**Testo**
_____
Zaire, dicembre 1982
Carissimi amici,
come già durante i! servizio in Burundi dal 1969 al 1973, ho pensato di comunicarvi, un po’ della mia vita, per rendere conto a me stesso e a voi che mi seguite con amicizia, delle motivazioni e della Speranza che hanno portato me e mio padre a venire in Africa. Motivazioni e speranze che hanno convinto un gran numero di. donne e uomini, religiosi e laici, a spendere la vita con gli Africani. In gergo missionario si dice che è finito il tempo della Missione «clericale»; ogni esperienza di Missione deve esprimersi in forme di partecipazione e di comunione di tutta la Chiesa, che è essenzialmente un popolo ricco di vita e di doni dello Spirito. In pratica significa che non è più il tempo di delegare i Missionari Sacerdoti a compiere da soli un servizio che è un sacrosanto dovere di ognuno che ha ricevuto dalla vita abbondanza di beni materiali e spirituali.
Inoltre significa che, pur impegnandoci seriamente in un rapporto responsabile verso i meno privilegiati del mondo, noi Europei dobbiamo smettere di considerarci come quelli che insegnano, che danno, che sanno fare andare avanti il Mondo a modo nostro, per assumere l’atteggiamento di chi ascolta e accoglie esperienze e lezioni di vita, di saggezza e di umanità. L’Africa è ricca di questi doni. Se noi siamo pronti a offrirle i nostri, dobbiamo essere altrettanto disponibili ad accogliere i suoi.
Questa lettera perciò cercherà di farvi conoscere i passi della Missione come la stiamo vivendo qui in Zaire; e poi, se me ne offrirete l’occasione, rifletterà anche le tappe del vostro cammino e del vostro impegno. C’è gente che in mille modi diversi sta portando avanti la ricerca appassionata della verità che illumina la vita; la ricerca di modi sempre nuovi di partecipazione e di impegno nel suo ambiente e nella sua comunità. Un confronto onesto tra la nostra e la vostra vita può essere prezioso per tutti.
Intanto notate come ho scelto un nome per la lettera con la quale ci incontreremo: SHALOM, che significa PACE.
Due sillabe facili da pronunciare, in cui stanno condensate
le aspirazioni più forti dell’Uomo di oggi e il suo progetto
più ambizioso; ma tanto difficile da realizzare. La Pace, appunto!
SHALOM rappresenta per me uno stile di Missione.
Quando ero negli Stati Uniti, dal 1977 al 1980, ho partecipato ad un progetto missionario molto bello, in uno dei quartieri neri più malfamati di Chicago, dove le Chiese ufficiali non avevano il coraggio e non ritenevano opportuno di impegnarsi a fondo. «Tanto non serve a niente; – dicevano – è gente senza speranza e senza futuro, non cambieranno mai».
_____
**Dati forniti**
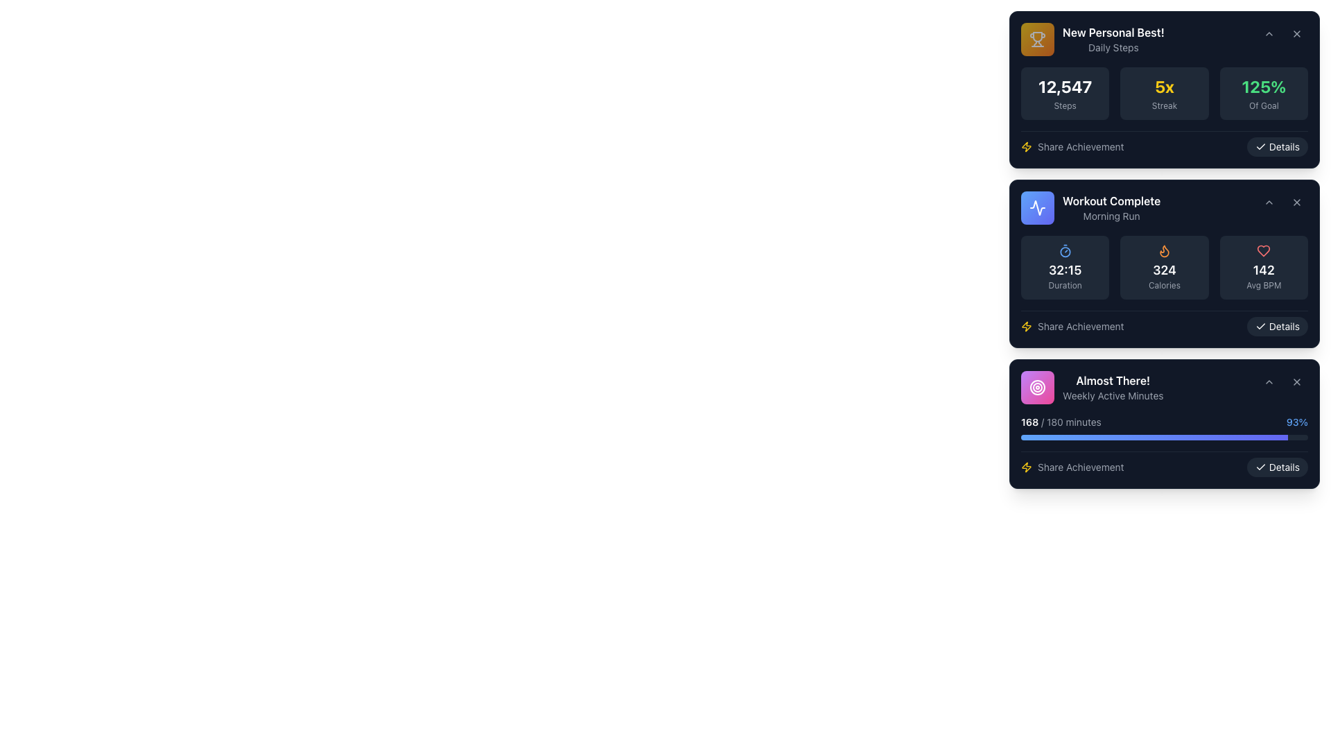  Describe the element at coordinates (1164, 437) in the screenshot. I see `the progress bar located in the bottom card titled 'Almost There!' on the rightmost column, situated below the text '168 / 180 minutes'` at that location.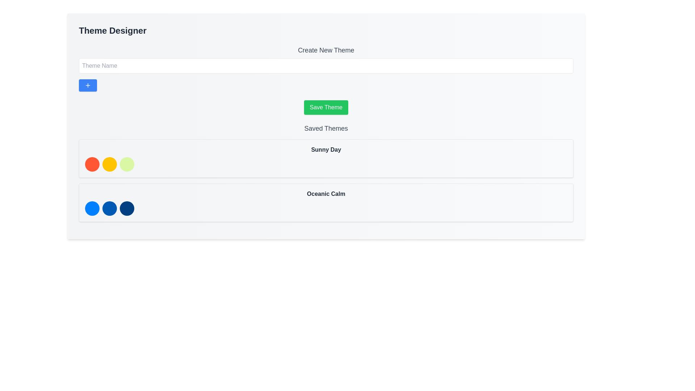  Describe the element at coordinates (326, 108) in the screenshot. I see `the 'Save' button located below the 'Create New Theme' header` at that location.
_____
**Consegna A**
Copia dalla lettera il passo che va da «Questa lettera perciò» fino a «prezioso per tutti.» compreso.
**Consegna B**
Rispondi a queste domande sulla lettera dallo Zaire:
(i) In quali anni chi scrive ha prestato servizio in Burundi?
(ii) Quale nome è stato scelto per la lettera e che cosa significa?
(iii) In quale città degli Stati Uniti si svolgeva il progetto missionario?
L'elenco non serve per lo svolgimento.

**Risultato A**
Questa lettera perciò cercherà di farvi conoscere i passi della Missione come la stiamo vivendo qui in Zaire; e poi, se me ne offrirete l’occasione, rifletterà anche le tappe del vostro cammino e del vostro impegno. C’è gente che in mille modi diversi sta portando avanti la ricerca appassionata della verità che illumina la vita; la ricerca di modi sempre nuovi di partecipazione e di impegno nel suo ambiente e nella sua comunità. Un confronto onesto tra la nostra e la vostra vita può essere prezioso per tutti.

**Risultato B**
(i) Dal 1969 al 1973.
(ii) SHALOM, che significa PACE.
(iii) A Chicago.